* **WHAT YOU SHOULD DO**: Please return all of the records that follow, exactly as written.

* **DATASET ENTRIES**:

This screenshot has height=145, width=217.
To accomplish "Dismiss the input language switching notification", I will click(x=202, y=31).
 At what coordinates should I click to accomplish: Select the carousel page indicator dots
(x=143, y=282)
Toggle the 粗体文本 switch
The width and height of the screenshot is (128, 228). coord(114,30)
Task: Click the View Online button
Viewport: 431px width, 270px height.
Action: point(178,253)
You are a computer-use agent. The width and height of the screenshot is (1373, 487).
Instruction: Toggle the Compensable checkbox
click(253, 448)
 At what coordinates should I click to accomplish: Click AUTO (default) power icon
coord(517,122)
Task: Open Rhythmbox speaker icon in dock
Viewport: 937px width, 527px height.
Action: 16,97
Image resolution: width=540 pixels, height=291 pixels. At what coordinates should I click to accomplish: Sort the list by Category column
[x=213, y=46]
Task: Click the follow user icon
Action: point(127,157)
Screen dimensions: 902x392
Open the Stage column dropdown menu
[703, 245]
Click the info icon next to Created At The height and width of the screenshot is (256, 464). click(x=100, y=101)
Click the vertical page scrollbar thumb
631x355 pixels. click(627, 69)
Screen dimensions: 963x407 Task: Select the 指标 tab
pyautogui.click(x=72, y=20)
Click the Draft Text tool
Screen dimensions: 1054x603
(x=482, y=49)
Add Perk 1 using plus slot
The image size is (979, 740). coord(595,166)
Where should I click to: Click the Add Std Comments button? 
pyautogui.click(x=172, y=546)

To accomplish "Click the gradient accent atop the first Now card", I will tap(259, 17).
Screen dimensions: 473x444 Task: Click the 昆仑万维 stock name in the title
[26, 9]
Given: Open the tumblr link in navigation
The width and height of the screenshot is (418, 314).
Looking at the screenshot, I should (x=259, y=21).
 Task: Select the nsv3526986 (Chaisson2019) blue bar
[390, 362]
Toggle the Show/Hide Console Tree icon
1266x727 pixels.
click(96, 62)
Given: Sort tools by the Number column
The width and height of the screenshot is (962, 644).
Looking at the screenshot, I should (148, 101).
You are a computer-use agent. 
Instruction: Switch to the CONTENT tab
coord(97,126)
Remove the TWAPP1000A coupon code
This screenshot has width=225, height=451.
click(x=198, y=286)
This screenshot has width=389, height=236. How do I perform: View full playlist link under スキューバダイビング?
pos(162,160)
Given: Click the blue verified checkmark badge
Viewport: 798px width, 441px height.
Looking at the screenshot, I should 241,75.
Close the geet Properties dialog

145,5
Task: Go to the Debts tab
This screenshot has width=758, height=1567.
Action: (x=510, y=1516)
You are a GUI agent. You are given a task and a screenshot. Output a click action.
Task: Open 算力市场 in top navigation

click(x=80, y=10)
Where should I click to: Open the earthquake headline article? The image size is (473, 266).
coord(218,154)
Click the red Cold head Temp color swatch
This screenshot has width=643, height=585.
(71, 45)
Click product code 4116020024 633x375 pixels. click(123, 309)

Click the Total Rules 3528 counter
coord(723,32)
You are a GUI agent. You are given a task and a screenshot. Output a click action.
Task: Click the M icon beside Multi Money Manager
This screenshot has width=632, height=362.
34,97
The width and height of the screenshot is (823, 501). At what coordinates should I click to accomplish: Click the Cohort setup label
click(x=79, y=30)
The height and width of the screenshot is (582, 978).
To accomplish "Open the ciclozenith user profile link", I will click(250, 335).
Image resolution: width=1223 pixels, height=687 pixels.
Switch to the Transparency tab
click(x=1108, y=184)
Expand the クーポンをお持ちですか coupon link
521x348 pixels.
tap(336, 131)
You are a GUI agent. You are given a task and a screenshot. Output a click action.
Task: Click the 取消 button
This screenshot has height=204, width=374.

* **TASK RESULT**:
This screenshot has height=145, width=217.
To accomplish "Dismiss the input language switching notification", I will click(x=202, y=31).
 At what coordinates should I click to accomplish: Select the carousel page indicator dots
(x=143, y=282)
Toggle the 粗体文本 switch
The width and height of the screenshot is (128, 228). coord(114,30)
Task: Click the View Online button
Viewport: 431px width, 270px height.
Action: point(178,253)
You are a computer-use agent. The width and height of the screenshot is (1373, 487).
Instruction: Toggle the Compensable checkbox
click(253, 448)
 At what coordinates should I click to accomplish: Click AUTO (default) power icon
coord(517,122)
Task: Open Rhythmbox speaker icon in dock
Viewport: 937px width, 527px height.
Action: 16,97
Image resolution: width=540 pixels, height=291 pixels. At what coordinates should I click to accomplish: Sort the list by Category column
[x=213, y=46]
Task: Click the follow user icon
Action: point(127,157)
Screen dimensions: 902x392
Open the Stage column dropdown menu
[703, 245]
Click the info icon next to Created At The height and width of the screenshot is (256, 464). click(x=100, y=101)
Click the vertical page scrollbar thumb
631x355 pixels. click(627, 69)
Screen dimensions: 963x407 Task: Select the 指标 tab
pyautogui.click(x=72, y=20)
Click the Draft Text tool
Screen dimensions: 1054x603
(x=482, y=49)
Add Perk 1 using plus slot
The image size is (979, 740). coord(595,166)
Where should I click to: Click the Add Std Comments button? 
pyautogui.click(x=172, y=546)

To accomplish "Click the gradient accent atop the first Now card", I will tap(259, 17).
Screen dimensions: 473x444 Task: Click the 昆仑万维 stock name in the title
[26, 9]
Given: Open the tumblr link in navigation
The width and height of the screenshot is (418, 314).
Looking at the screenshot, I should (x=259, y=21).
 Task: Select the nsv3526986 (Chaisson2019) blue bar
[390, 362]
Toggle the Show/Hide Console Tree icon
1266x727 pixels.
click(96, 62)
Given: Sort tools by the Number column
The width and height of the screenshot is (962, 644).
Looking at the screenshot, I should (148, 101).
You are a computer-use agent. 
Instruction: Switch to the CONTENT tab
coord(97,126)
Remove the TWAPP1000A coupon code
This screenshot has width=225, height=451.
click(x=198, y=286)
This screenshot has width=389, height=236. How do I perform: View full playlist link under スキューバダイビング?
pos(162,160)
Given: Click the blue verified checkmark badge
Viewport: 798px width, 441px height.
Looking at the screenshot, I should 241,75.
Close the geet Properties dialog

145,5
Task: Go to the Debts tab
This screenshot has width=758, height=1567.
Action: (x=510, y=1516)
You are a GUI agent. You are given a task and a screenshot. Output a click action.
Task: Open 算力市场 in top navigation

click(x=80, y=10)
Where should I click to: Open the earthquake headline article? The image size is (473, 266).
coord(218,154)
Click the red Cold head Temp color swatch
This screenshot has width=643, height=585.
(71, 45)
Click product code 4116020024 633x375 pixels. click(123, 309)

Click the Total Rules 3528 counter
coord(723,32)
You are a GUI agent. You are given a task and a screenshot. Output a click action.
Task: Click the M icon beside Multi Money Manager
This screenshot has width=632, height=362.
34,97
The width and height of the screenshot is (823, 501). At what coordinates should I click to accomplish: Click the Cohort setup label
click(x=79, y=30)
The height and width of the screenshot is (582, 978).
To accomplish "Open the ciclozenith user profile link", I will click(250, 335).
Image resolution: width=1223 pixels, height=687 pixels.
Switch to the Transparency tab
click(x=1108, y=184)
Expand the クーポンをお持ちですか coupon link
521x348 pixels.
tap(336, 131)
You are a GUI agent. You are given a task and a screenshot. Output a click action.
Task: Click the 取消 button
This screenshot has height=204, width=374.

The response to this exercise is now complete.